A single motorcycle, the rider low over the handlebars; and a hundred yards or less behind the rider were two dozen or so motorcycles. Behind them, at a short distance, were a half-dozen pickup trucks—

filled with Brigands. He focused in on the rider of the lead motorcycle. A woman with reddish-brown hair that hung straight in the slipstream behind her.

He watched. The woman rounded a curve, the bike skidding from under her, out of control.

She pulled herself to her feet, the Brigands closing in. They would want her for rape, for robbery, and then for murder, Rourke thought. The girl had the bike up and was getting it started again. The Brigand pursuers were less than thirty yards behind her now, and there was gunfire again. As she straightened the bike on the road below Rourke, he could see her twitch as a pistol shot echoed among the rocks, see her back arch, the bike weave, then see her lean over the handlebars, lower than before. He focused in more tightly on her— her left hand was streaming blood from some wound elsewhere on her body.

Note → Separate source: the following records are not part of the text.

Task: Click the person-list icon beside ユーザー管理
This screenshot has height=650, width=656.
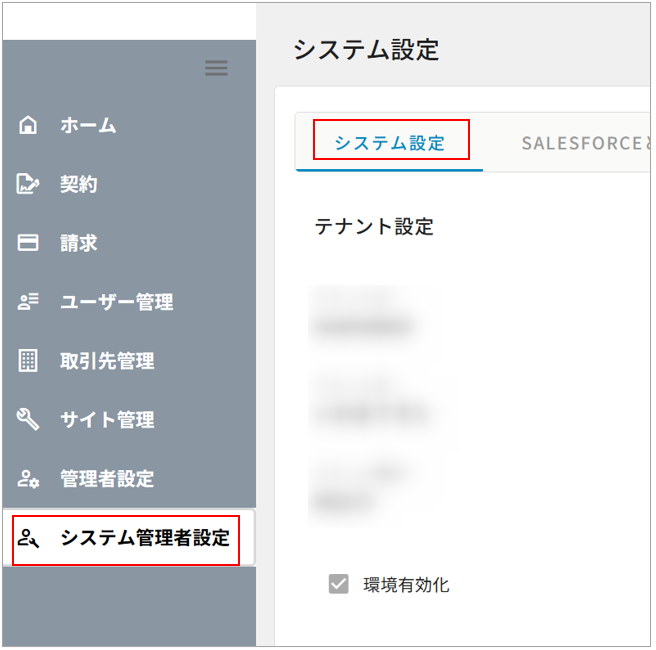Action: click(x=28, y=302)
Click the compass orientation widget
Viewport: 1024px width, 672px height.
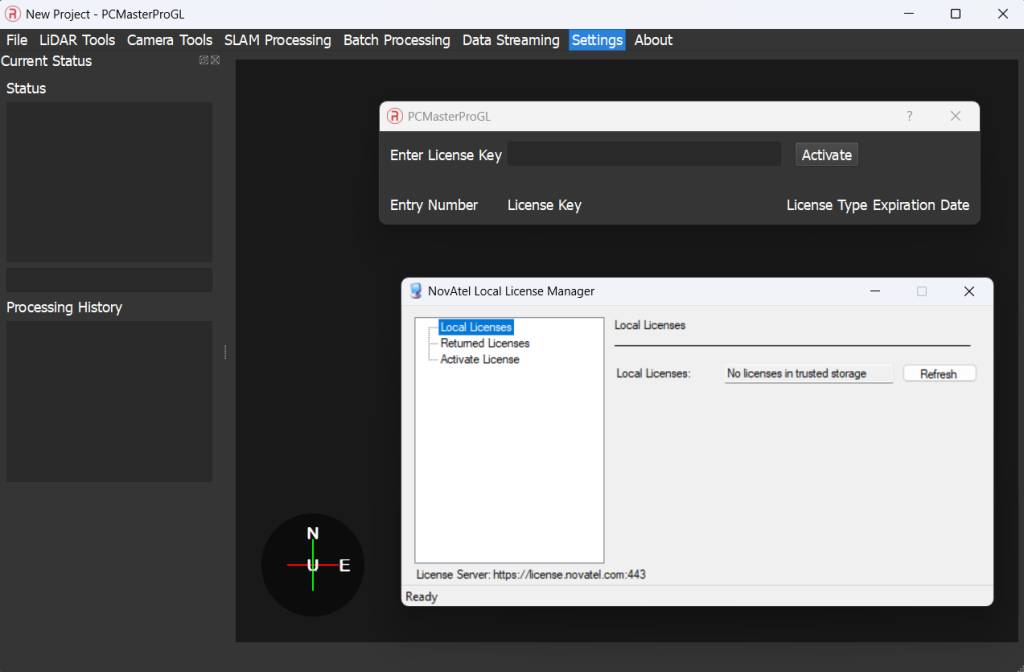pyautogui.click(x=313, y=565)
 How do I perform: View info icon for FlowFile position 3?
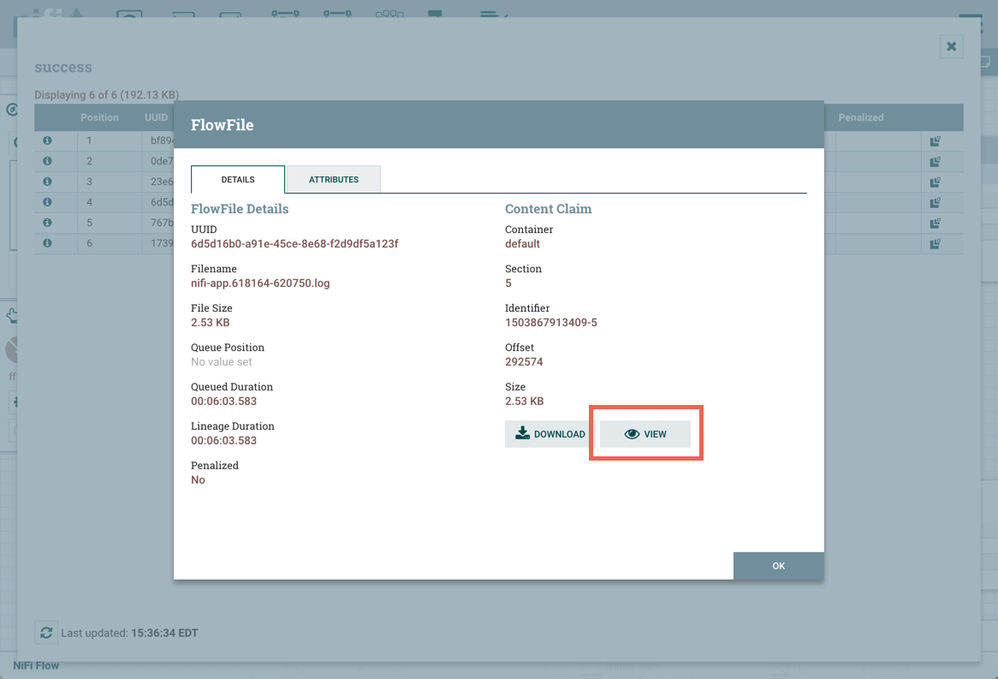tap(47, 181)
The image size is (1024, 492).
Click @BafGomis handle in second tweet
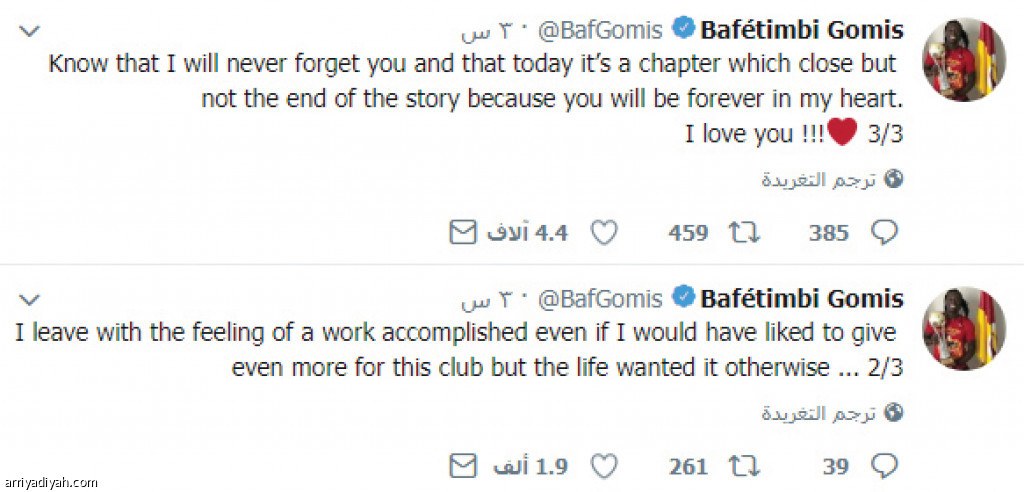601,298
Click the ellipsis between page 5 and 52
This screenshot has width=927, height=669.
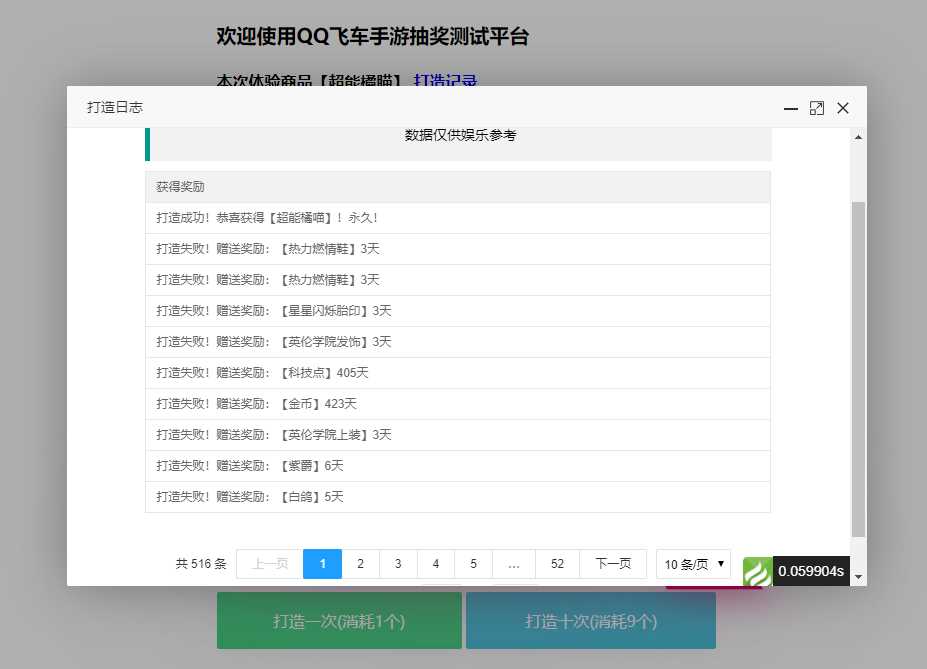pos(514,564)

Rourke swept the binoculars back down the road. The Brigand gang closed in on her, their guns firing, some of them armed with submachineguns. Men and women stood in the pickup truck beds speeding behind the bikers, firing rifles at the girl cyclist.

Rourke carefully but quickly replaced the binoculars in their case, slipping the Colt CAR-15 from his back, the sling now on his right shoulder. He grasped the ears on the bolt and chambered the first round from the thirty-round magazine, then worked the safety to on.